This file was generated 2002-06-09 04:23 GMT. This movie's information hasn't changed since 2001-07-28.
The human voice is capable of a baffling array of sounds. I first heard about Tuvan throat singing when Huun Huur Tu performed at the Eastman School while I was an undergraduate. Sadly, I never made it to the concert. Since then, I've been singing a lot of barbershop, another style that is interested in overtones. When the members of a quartet or chorus match the timbre and vowel of their voices and sing pitches along a harmonic sequence, the result is the production of additional pitches. Although the brain normalizes it to seem like a single pitch, all human speech is a combination of several frequencies, so overtone-producing vocalization is always around us.
Having thought so much about the subject, I was really looking forward to the documentary Genghis Blues, about the journey of a San Francisco blues musician to Tuva, a country that still practices throat singing. As a documentary of the trip, the movie is a success. As anything more than a tease of throat singing, it's a disappointment. The filmmakers focus most of their attention on Paul Pena, whose remarkable, untutored mastery of kargyraa, one of the six throat singing styles, makes him the toast of Tuva. Kongar-ol Ondar met Paul while visiting California, and he encouraged Paul to compete in the throat singing competition in the capitol, Kyzyl.
Paul Pena's story is very interesting, and it is definitely deserving of a documentary. In fact, it's interesting enough to deserve a better documentary than this. Roko Belic apparently has not had time to become an invisible documentarian. Although they are almost never participants in the dialogue, the camera operators are in frame a significant amount of the time.

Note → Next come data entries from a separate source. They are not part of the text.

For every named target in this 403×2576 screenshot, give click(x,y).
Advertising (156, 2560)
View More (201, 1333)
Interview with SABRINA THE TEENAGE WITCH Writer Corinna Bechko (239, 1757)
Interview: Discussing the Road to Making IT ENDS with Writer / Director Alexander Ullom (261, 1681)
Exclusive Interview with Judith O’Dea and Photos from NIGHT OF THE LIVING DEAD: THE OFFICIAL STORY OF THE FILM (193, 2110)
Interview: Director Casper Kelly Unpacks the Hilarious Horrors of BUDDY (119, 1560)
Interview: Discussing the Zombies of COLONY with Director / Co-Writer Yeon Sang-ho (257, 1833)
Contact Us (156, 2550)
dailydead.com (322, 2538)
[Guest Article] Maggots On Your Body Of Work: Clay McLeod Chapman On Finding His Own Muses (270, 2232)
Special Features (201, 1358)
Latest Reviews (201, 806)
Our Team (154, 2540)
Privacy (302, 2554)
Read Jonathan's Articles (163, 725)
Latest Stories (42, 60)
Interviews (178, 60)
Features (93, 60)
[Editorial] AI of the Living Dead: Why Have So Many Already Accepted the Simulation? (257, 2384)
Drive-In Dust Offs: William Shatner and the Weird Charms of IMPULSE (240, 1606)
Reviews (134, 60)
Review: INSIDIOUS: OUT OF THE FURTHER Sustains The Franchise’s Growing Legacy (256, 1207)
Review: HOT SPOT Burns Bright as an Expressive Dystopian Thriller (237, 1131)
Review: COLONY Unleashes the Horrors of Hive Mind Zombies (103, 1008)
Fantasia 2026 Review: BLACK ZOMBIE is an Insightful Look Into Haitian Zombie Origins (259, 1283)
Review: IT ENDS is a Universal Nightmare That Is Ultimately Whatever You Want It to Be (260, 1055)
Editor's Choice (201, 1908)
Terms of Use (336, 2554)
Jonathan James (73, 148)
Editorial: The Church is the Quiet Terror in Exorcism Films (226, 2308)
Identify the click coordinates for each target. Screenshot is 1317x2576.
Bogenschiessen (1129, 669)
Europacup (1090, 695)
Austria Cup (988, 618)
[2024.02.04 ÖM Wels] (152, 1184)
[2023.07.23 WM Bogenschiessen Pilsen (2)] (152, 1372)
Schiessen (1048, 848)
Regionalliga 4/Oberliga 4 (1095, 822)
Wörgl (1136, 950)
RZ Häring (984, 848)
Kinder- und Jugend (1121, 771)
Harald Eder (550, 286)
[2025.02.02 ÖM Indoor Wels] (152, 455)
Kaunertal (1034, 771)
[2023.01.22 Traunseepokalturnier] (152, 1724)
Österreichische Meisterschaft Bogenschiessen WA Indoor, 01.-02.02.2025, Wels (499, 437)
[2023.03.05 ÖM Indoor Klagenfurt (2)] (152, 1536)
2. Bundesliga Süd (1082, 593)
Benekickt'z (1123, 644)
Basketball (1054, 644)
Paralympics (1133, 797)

At one point in the concert footage, the focus is equally divided between Paul on the guitar and the operation of a Steadicam JR to capture some low- quality video footage. I should probably be amazed that they had access to such a piece of equipment at all, and thankful that there wasn't much shaky-cam. The editing tends to repeat itself, showing Pena performing some pieces over and over with the setting being the only appreciable difference.
I was annoyed more by the absence of information than I was by the presentation. I can understand predominantly focusing on the two singing styles favored by Pena and Ondar, but the other four aren't even mentioned by name. The movie's introduction includes a motion X-ray of a vocal tract in the act of throat singing, but the footage is never attributed, explained, or used. Equally frustrating, Pena himself doesn't really know how he came to emulate the recordings so well, and nobody else in the entourage is ever educated in the techniques. I can imagine enthralled audience-members going home practicing their sygyt and drumming up (singing up?) interest in Tuvan culture, but the movie doesn't provide anything to encourage such behavior. Those khöömei-wannabes leave the theater knowing only that somebody else intuited it. In another major communication gap, several famous Tuvans, including Huun-Huur-Tu, are barely identified when they appear, if at all. Some are introduced only by name and not by their game. The scant runtime probably dictated information cuts, but I'd think most audiences could stand another ten minutes if it meant they'd be better educated.